As given in Table 13.3, the accuracy of BERT-TextCNN is 3.16% and 6.15% higher than that of BERT and TextCNN, respectively. It shows that this model is better than other models in invoice classification. BERT-TextCNN model has a high accuracy rate in invoice classification, which shows that the model has a good effect in invoice text classification. Its fine-tuning based on pre-training can effectively solve the problem of polysemy of traditional word vectors, which is the key to obtain high accuracy of the model (Table 13.4).

Table 13.3 Model performance comparison
Table 13.4 Comparison between test set and validation set

There is hardly any difference between the test set and the verification set, so the model has good generalization.

5 Conclusion

In this paper, an improved BERT-TextCNN classification model based on deep learning algorithm is proposed for invoice short text data. The model uses BERT pre-training to generate word vectors and embeds words into convolutional neural networks. The test results show that the model performs well in all aspects, with high efficiency and accuracy. However, the data used in this paper is not enough, and a large number of data are needed to better train, so it may perform better with the increase of samples.

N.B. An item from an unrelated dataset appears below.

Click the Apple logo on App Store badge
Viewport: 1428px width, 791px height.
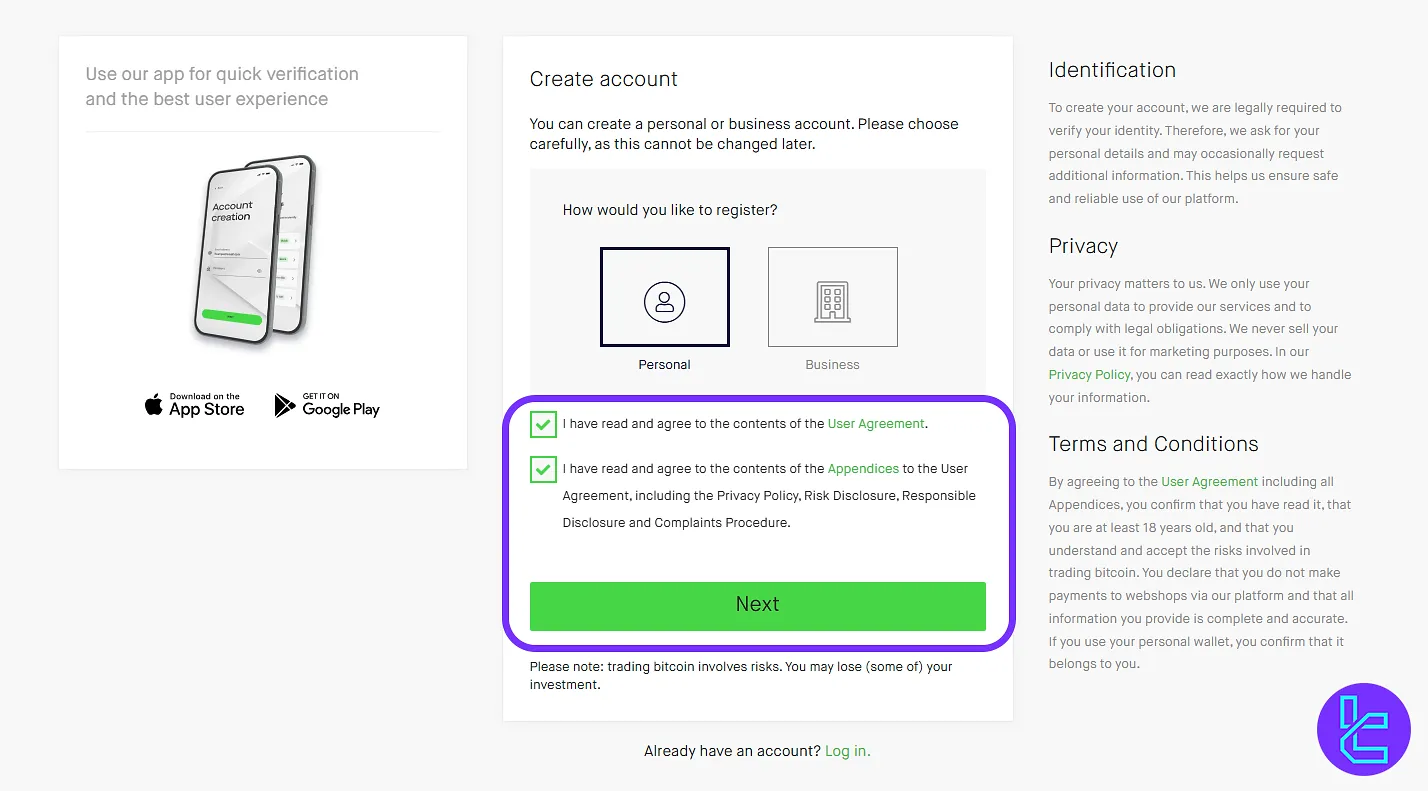coord(154,405)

Although BERT-TextCNN has a significant improvement over TextCNN and BERT in classification, there are still some problems that need to be improved. The number of model parameters is large, and it takes a lot of time for training and loading, so it is an important research work to study the compression of BERT model and reduce the complexity of the model without suffering a large loss of model accuracy.